== Data for this task

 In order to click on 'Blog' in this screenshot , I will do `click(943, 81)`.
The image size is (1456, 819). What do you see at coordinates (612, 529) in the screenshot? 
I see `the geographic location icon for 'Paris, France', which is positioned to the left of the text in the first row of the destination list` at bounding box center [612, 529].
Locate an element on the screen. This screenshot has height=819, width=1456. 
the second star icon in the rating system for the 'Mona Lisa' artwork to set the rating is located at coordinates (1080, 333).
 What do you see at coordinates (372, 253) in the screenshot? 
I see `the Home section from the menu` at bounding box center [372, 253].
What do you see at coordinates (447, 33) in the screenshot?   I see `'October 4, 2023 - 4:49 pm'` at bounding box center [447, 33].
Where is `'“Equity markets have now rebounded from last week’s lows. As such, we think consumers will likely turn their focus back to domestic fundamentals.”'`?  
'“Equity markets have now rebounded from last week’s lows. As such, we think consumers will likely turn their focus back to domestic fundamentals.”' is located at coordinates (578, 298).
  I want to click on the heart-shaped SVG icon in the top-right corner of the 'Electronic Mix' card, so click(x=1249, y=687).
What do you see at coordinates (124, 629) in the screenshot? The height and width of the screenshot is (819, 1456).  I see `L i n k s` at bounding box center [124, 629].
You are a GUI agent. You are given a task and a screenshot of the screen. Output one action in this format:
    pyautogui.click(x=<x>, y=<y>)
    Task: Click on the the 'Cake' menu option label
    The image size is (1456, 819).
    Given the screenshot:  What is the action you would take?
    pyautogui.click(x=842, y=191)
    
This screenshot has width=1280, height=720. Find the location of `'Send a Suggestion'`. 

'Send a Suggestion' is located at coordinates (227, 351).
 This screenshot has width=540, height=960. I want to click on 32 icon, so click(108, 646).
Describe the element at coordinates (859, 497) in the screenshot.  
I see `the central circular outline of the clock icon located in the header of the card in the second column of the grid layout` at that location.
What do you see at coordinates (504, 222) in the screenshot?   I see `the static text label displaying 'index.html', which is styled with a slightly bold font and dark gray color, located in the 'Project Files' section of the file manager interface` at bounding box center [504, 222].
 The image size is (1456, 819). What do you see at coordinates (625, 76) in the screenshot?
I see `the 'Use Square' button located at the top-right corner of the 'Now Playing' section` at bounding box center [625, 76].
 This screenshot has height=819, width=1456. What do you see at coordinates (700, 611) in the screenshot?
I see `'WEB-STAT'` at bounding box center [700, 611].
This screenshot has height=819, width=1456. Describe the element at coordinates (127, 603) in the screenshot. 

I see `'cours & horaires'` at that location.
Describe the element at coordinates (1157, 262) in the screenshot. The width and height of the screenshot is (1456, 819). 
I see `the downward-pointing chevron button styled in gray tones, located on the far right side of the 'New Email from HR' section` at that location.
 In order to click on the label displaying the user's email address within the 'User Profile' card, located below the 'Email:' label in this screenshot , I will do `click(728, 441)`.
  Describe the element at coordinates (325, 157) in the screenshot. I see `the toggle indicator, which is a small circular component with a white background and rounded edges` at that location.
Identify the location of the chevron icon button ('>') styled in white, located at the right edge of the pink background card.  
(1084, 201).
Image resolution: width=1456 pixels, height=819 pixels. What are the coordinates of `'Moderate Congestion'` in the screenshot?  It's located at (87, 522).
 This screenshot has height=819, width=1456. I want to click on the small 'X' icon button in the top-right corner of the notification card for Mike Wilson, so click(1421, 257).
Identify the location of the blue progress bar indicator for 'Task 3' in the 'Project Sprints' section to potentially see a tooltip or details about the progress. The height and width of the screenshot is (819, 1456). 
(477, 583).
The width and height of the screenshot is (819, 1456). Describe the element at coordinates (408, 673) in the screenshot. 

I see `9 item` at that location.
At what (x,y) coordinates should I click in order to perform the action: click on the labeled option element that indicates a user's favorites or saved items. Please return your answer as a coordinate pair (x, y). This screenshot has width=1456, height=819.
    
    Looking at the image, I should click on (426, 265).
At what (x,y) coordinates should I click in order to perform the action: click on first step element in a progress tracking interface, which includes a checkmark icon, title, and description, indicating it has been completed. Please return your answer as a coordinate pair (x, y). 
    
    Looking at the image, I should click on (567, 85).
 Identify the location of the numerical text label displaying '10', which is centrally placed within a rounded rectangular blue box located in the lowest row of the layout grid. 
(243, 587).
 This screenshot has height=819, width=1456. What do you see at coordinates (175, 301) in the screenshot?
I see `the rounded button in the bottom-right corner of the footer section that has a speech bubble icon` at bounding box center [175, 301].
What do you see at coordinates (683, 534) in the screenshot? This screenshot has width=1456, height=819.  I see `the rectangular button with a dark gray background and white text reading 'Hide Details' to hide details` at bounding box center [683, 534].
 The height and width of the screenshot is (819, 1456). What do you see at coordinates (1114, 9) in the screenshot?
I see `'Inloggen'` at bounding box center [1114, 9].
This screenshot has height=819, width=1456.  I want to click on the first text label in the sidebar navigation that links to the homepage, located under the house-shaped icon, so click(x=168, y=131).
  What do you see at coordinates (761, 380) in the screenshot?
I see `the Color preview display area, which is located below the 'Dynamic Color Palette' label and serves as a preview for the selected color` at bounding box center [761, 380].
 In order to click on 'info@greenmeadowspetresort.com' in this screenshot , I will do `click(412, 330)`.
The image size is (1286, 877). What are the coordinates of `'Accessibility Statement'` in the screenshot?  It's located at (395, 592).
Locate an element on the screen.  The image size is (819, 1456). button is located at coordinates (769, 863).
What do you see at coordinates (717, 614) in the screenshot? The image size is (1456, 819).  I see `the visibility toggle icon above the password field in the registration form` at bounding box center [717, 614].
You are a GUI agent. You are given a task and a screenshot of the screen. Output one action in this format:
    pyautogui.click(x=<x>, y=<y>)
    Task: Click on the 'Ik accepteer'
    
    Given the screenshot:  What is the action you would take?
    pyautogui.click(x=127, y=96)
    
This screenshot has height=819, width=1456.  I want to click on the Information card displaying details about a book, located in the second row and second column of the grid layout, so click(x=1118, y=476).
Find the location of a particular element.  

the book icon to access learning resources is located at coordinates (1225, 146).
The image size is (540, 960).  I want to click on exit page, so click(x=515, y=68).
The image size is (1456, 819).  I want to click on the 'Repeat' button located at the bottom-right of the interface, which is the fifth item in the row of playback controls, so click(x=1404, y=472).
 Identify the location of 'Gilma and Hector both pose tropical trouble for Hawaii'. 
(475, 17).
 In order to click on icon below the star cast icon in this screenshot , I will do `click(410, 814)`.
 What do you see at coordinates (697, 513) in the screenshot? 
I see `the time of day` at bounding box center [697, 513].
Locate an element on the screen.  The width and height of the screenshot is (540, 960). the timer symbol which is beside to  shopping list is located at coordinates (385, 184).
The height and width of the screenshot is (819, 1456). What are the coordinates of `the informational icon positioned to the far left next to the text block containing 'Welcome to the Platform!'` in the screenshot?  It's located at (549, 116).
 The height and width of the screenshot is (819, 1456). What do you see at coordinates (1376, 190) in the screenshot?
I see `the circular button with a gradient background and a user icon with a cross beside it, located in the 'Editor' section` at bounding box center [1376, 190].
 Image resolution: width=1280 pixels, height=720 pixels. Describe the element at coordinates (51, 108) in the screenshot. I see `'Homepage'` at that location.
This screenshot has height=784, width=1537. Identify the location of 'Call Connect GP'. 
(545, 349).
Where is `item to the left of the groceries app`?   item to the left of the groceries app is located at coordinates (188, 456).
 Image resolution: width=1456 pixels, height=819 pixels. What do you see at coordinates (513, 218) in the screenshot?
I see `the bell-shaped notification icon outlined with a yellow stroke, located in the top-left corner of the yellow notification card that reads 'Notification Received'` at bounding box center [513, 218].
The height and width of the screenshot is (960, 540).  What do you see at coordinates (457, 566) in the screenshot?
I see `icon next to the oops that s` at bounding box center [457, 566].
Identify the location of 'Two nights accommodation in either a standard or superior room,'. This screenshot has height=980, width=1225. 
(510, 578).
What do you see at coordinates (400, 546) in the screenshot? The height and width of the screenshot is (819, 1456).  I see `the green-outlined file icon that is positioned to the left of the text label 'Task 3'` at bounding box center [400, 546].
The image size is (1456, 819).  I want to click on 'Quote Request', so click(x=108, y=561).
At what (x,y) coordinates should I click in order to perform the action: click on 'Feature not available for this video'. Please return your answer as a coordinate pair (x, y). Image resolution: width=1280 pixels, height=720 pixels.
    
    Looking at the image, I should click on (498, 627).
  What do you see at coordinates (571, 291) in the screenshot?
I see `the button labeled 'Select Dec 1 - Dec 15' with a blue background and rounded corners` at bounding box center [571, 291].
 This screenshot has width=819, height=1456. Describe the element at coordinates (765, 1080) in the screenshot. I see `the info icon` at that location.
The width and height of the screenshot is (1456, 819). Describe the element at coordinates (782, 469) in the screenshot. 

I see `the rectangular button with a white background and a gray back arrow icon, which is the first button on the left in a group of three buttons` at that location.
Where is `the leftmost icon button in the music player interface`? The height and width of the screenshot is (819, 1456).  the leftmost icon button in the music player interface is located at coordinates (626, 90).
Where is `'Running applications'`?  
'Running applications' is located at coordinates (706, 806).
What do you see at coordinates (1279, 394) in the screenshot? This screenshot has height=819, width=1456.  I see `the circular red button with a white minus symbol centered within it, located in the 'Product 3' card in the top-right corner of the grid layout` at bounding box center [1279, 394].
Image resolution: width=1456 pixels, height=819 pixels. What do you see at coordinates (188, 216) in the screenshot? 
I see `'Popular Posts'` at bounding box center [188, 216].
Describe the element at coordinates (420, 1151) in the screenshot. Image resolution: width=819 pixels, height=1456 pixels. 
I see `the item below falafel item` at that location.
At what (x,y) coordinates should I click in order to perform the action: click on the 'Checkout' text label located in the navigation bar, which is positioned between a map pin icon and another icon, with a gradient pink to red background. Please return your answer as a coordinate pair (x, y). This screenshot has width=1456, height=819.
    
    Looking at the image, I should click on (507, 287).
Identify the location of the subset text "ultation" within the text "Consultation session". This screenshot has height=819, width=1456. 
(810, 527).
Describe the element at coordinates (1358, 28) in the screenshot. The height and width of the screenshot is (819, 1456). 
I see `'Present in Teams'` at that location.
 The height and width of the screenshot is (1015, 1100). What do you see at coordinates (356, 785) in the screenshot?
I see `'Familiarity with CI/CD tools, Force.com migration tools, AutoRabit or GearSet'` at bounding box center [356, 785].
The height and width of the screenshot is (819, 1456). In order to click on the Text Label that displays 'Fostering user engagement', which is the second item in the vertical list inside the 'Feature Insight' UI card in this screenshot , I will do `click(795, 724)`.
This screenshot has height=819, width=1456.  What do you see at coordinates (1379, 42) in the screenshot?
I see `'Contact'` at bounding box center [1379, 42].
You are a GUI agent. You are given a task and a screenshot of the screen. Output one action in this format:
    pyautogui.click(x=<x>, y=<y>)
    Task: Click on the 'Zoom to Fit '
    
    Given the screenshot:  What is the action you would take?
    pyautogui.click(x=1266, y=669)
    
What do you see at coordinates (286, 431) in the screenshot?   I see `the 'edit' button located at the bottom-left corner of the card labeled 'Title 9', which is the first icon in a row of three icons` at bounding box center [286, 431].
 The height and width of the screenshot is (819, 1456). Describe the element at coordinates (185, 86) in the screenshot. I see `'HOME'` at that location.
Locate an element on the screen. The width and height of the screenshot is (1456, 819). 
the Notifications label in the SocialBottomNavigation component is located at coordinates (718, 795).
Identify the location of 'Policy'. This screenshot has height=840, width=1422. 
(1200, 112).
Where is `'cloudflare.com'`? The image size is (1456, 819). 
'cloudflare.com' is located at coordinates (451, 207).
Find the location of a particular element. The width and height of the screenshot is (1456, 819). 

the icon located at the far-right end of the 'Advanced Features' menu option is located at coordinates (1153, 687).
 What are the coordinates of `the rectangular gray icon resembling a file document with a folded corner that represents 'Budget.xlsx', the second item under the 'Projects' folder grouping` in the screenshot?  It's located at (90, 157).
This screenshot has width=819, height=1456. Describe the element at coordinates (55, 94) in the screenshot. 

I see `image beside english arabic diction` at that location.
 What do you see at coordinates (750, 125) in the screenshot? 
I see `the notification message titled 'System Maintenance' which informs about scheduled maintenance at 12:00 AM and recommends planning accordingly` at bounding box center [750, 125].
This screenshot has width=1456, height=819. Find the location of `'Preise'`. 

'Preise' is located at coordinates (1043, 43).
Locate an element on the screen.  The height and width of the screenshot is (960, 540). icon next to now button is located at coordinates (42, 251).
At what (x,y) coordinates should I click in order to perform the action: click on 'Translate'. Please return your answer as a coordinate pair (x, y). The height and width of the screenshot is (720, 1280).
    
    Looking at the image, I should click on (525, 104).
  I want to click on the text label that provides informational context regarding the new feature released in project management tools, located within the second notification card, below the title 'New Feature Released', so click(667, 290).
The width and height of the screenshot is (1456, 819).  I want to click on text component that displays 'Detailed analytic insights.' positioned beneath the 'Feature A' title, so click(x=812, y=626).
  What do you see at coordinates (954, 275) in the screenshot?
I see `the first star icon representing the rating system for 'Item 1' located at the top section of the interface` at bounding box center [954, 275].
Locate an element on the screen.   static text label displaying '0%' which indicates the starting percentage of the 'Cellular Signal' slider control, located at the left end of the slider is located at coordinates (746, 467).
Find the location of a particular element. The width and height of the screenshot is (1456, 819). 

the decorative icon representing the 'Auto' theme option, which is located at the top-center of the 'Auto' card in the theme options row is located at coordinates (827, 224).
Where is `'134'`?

====

• **Goal of the exercise**
Put the data from the line with "The width and height of the screenshot is (1456, 819). Describe" up to and including the line with "a gray back" into a two-column CSV with the columns input and output. Each pair goes on its own row, each field is quoted, and line breaks inside a field become spaces.

• **The reply**
input,output
"The width and height of the screenshot is (1456, 819). Describe the element at coordinates (782, 469) in the screenshot.","I see `the rectangular button with a white background and a gray back arrow icon, which is the first button on the left in a group of three buttons` at that location."